Summer lived near the Twin Towers, which put her at a great risk of exposure. In interviews, Summer revealed how scared she was to even go outside, not wanting to be exposed to the lingering toxic dust in the air. In interviews, some of her friends explained that the star went into a deep depression around this time and experienced great paranoia, claiming she hung silk sheets in her dressing room to prevent dust from getting in and sprayed disinfectant in the air often.
A Quiet Battle with Lung Cancer
Though it was never proven, Summer consistently maintained that her cancer was a result of the toxic dust from 9/11. Despite her supposed precautionary measures, Summer believed without a doubt that her lung cancer diagnosis years later stemmed from her close proximity to Ground Zero. While a nonsmoker herself, some of her friends questioned if her countless nights in smokey clubs and around smokers could have also damaged her lungs, but the singer never wavered in her opinion.
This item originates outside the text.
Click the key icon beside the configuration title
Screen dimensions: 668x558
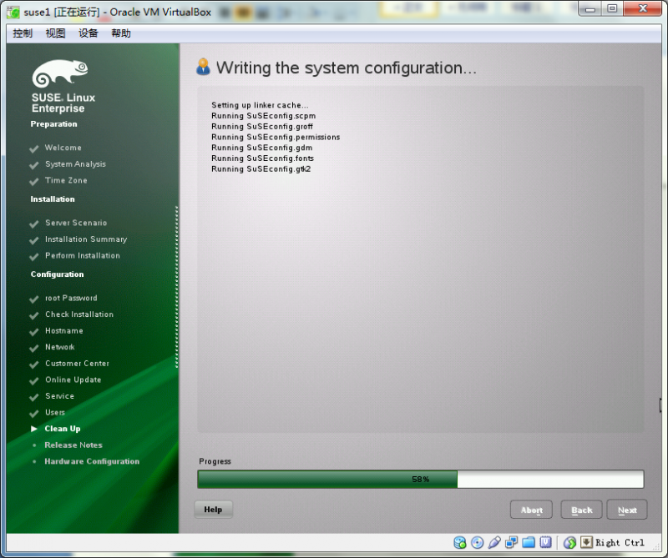tap(203, 67)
Though smoking is the most common cause of lung cancer, studies have attributed at least 3 – 4% of all lung cancer cases are caused by asbestos exposure. Fibers may become lodged in the lung tissue, causing irritation over time that can develop into tumors. Asbestos-related lung cancer has a long latency period too, and often begins with more vague symptoms like a persistent cough and chest pain.
Summer never openly discussed her cancer diagnosis with the media, making her diagnosis and subsequent death a surprise to countless adoring fans. Summer sadly died in May 2012 at just 63 years old, surrounded by her family in her Florida home.
A Music Legend
While it may never be definitively proven whether or not Summer’s diagnosis stemmed from toxic exposure, it is clear that her music and legacy will live on for years to come. In 2013, not long after Summer’s death, she was inducted into the Rock and Roll Hall of Fame. In 2016, Billboard (magazine) recognized the artist as the sixth most successful dance musician of all time.
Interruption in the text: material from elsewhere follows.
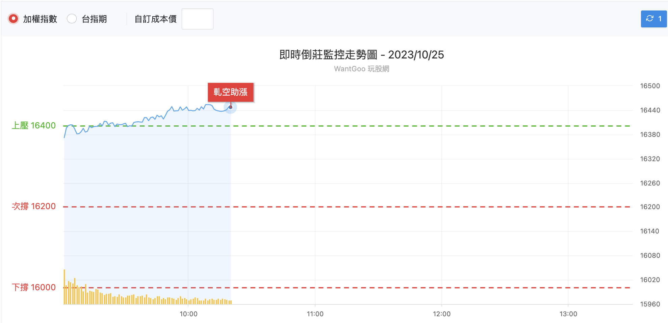
Task: Select the 台指期 radio button
Action: click(72, 19)
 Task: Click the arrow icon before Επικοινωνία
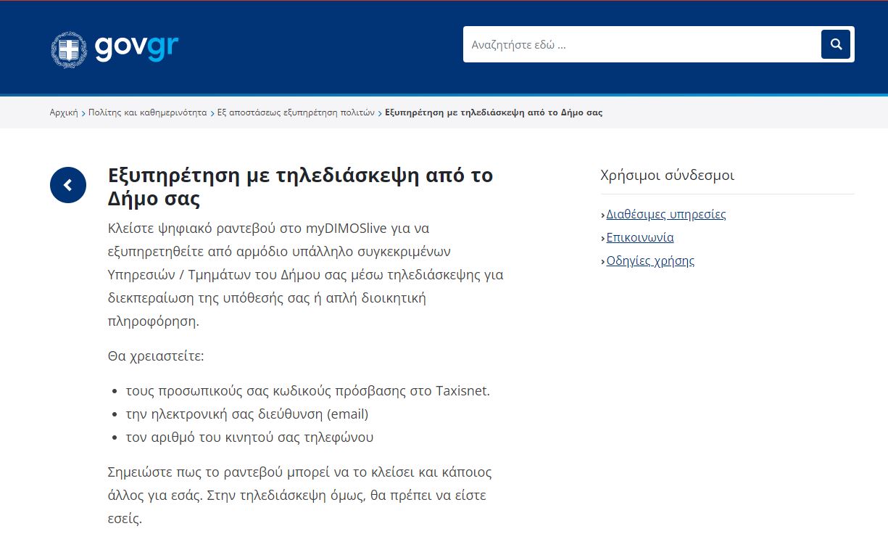click(602, 237)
Shortly after her death, an outpouring of sorrow and love for her swept across the media from fans, fellow celebrities, and others in the music industry. Many expressed their grief at losing such a talent, and one of the greatest voices ever. In a ceremony at the 2012 Billboard Music Awards, fellow singer Natasha Bedingfield helped pay tribute to the star with a performance of her Academy Award-winning song, “Last Dance.” Bedingfield remembered Summer as “a remarkable woman who brought so much light and who inspired many women, including myself, through her music. And if we can remember her through her music, this will never really be the last dance.” Likewise, music producer Quincy Jones called Summer “the heartbeat and soundtrack of a decade.” Even then-President Barack Obama offered a tribute, saying, “Her voice was unforgettable, and the music industry has lost a legend far too soon.”
Every year on the anniversary of her death, Summer’s husband and collaborator, Bruce Sudano, takes time to remember his late wife. Most recently in 2017, he performed a livestream version of “Beautiful History” off his album Angels on a Carousel, which he wrote as a memorial to her, from their home in Nashville, Tennessee.
Summer said in many interviews she didn’t want to be remembered for just one thing or one kind of music. She won many awards and contributed to many different genres during her reign as the Queen of Disco, and she has been inducted into both the Dance Music Hall of Fame and the Rock and Roll Hall of Fame. It seems in her lasting legacy, the beloved singer got her wish.